Computer Science and Mathematics - Other

1. Introduction

Verified generation for Legal AI aims to ensure that outputs from Large Language Models (LLMs) satisfy standards of legal reasoning, factual accuracy and professional accountability in high-stakes contexts.As we enter the era of LLM, advances in model scale, data quality and neural architectures are transforming natural language understanding [136,181]. However, legal practice exposes specific requirements for verifiability, transparency, and responsibility, as emphasized in global regulatory frameworks such as the GDPR([148]), the EU AI Act ([149]), and related international guidelines [55]. These frameworks require outputs that are plausible, provably correct and traceable to authoritative sources, making law a testbed for methods for broader LLM use across domains.

In LegalAI, verifiability underpins well-defined scope, robust evidence grounding, and context-aware, accountable outputs.

Can generative systems deliver verifiable, up-to-date, and jurisdiction-aware answers with auditable reasoning steps?

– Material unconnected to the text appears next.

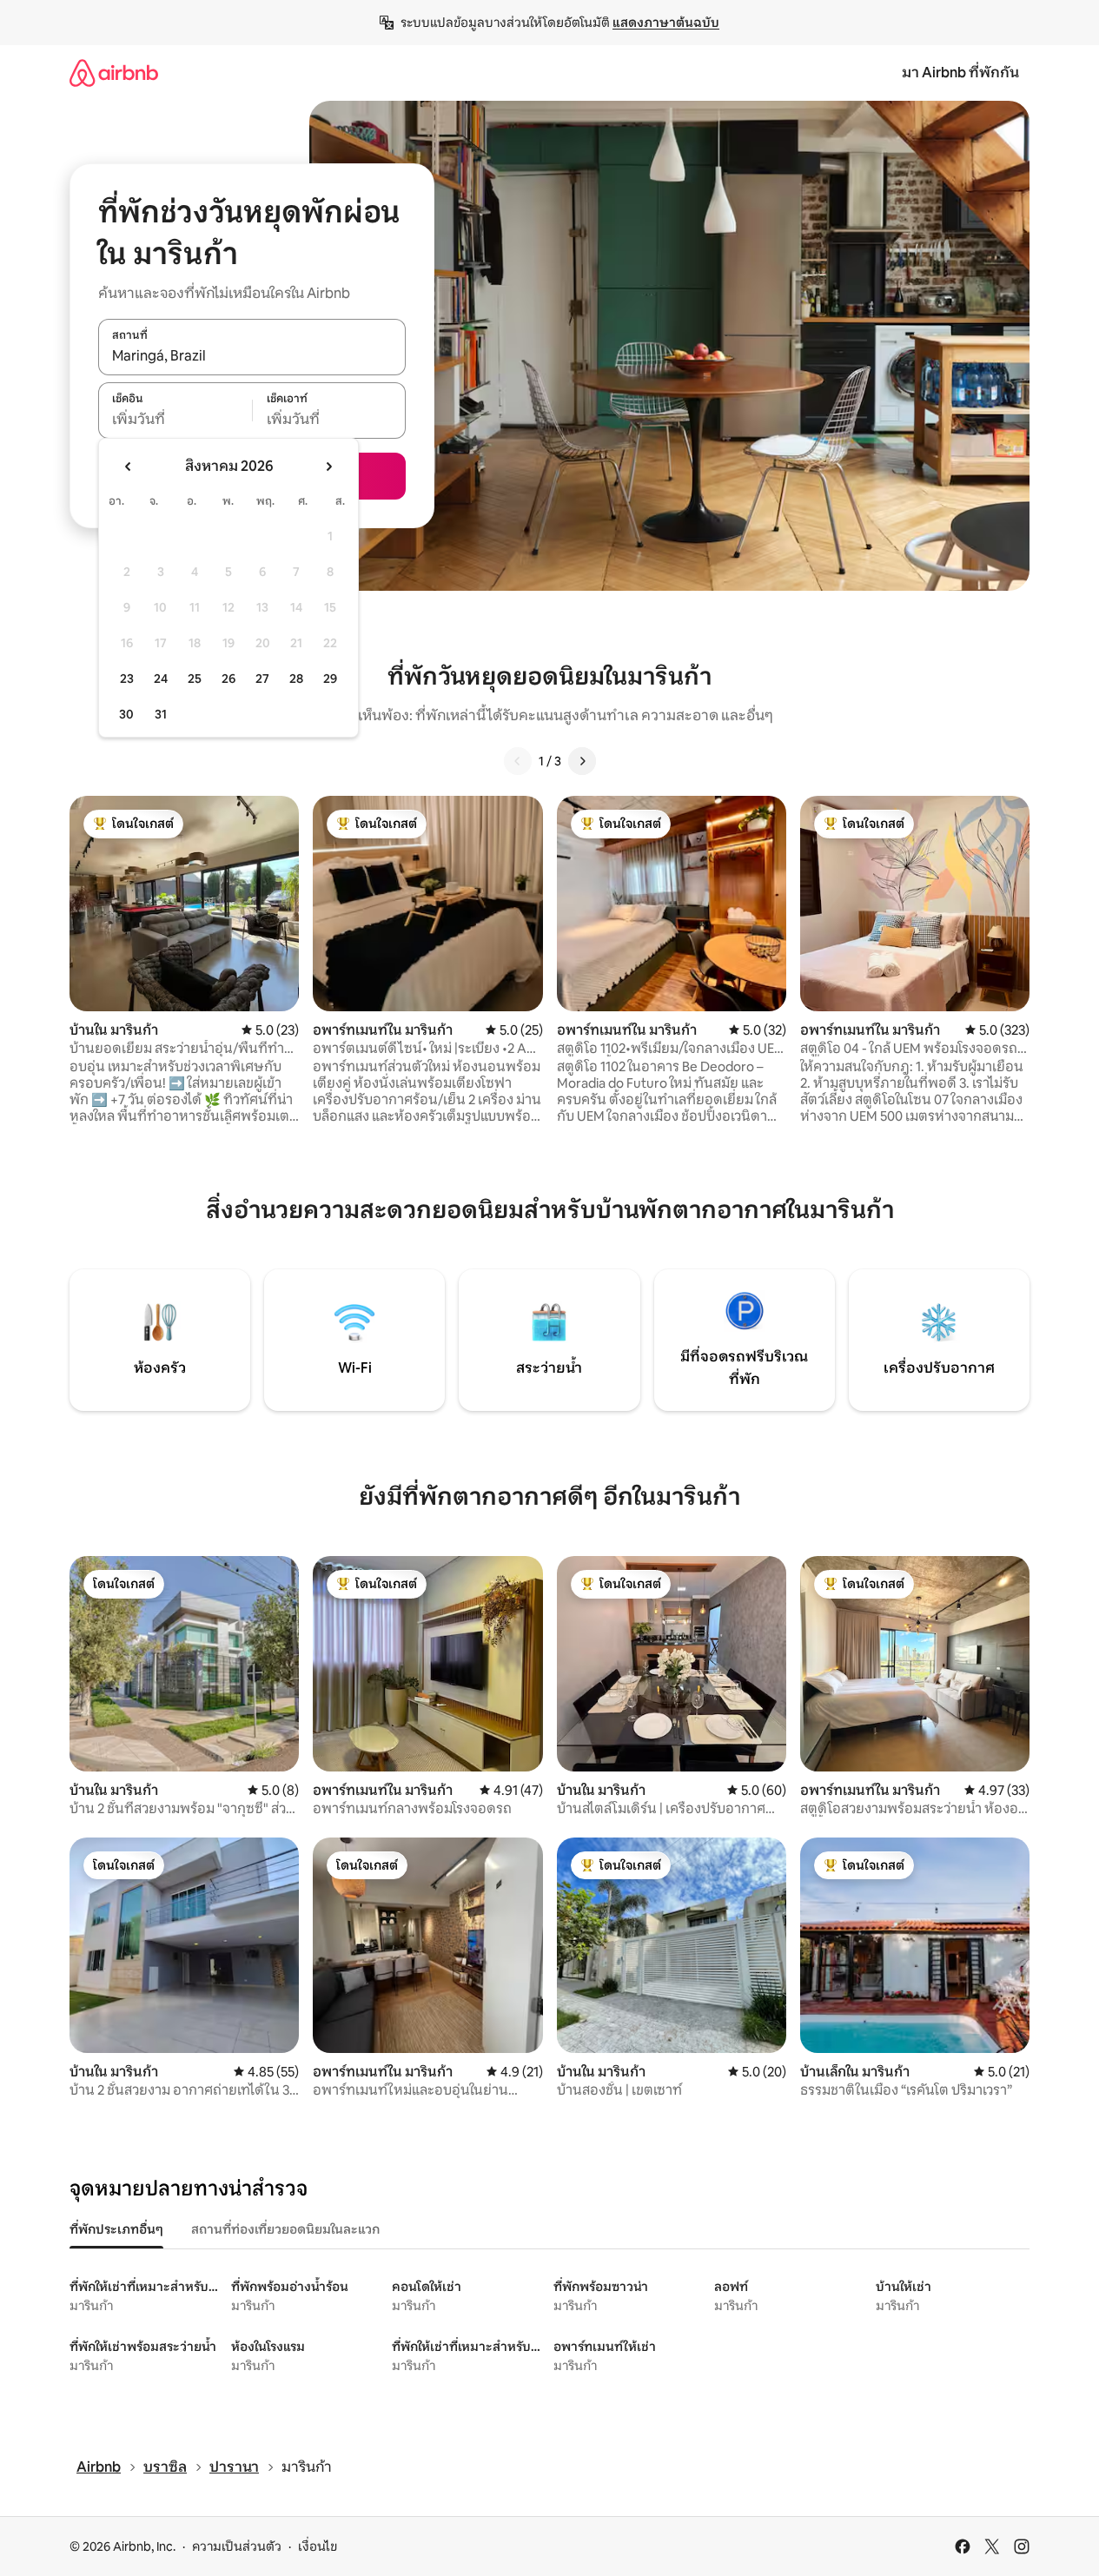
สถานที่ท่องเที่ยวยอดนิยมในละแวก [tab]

Verified generation is a methodological shift, analogous to reinforcement learning with verifiable rewards on reasoning tasks [97]. Instead of maximizing preference alignment, it focuses on verifiable correctness via retrieval of legal sources and rule- or logic-based checks. In Legal AI, systems cross-check claims against statutes and case law before finalizing outputs, yielding legally sound text and generalizable methods for verifiable reasoning. General-purpose models such as GPT-4 [1] and Claude 3 [6] have demonstrated baseline reasoning abilities, while domain-specific systems, including ChatLaw [33] and SaulLM [31] extend these capabilities through targeted retrieval and formal-logic integration. New architectures pair large pretrained LLMs with verifiability modules that check output quality and citations, analogous to verifiable reward functions in recent Large Reasoning Models (LRMs) [150]. Yet there is no standard way to measure factual reliability in law, and automated legal evaluation remains challenging, so legal knowledge is hard to leverage for the broader LLM community. Most existing work targets at general QA, leaving domain-specific legal issues largely unaddressed, such as jurisdictional limits, doctrinal variation, and strict formatting and citation rules [56,138,141,176].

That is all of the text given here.